=== What is required ===
Every line from the one bearing "Task: Open the" through the last line of the records below is to be output exactly, and no other line; leave out the pictures.

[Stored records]
====
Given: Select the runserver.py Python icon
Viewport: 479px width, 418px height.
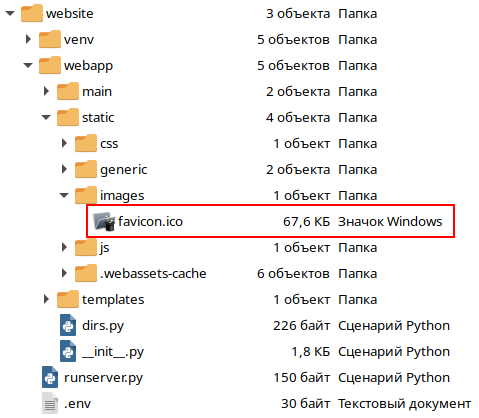Looking at the screenshot, I should tap(50, 377).
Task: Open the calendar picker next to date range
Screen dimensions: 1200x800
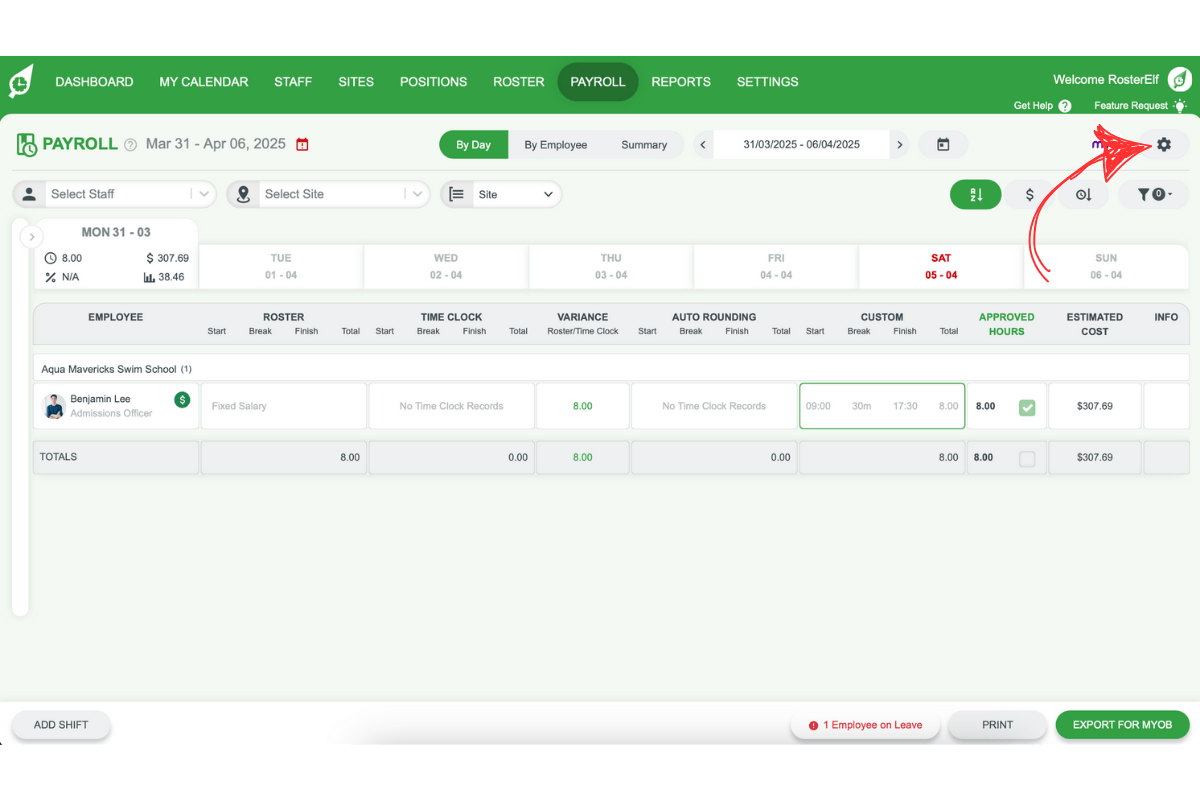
====
=== Task answer ===
Task: Open the calendar picker next to date range
Screen dimensions: 1200x800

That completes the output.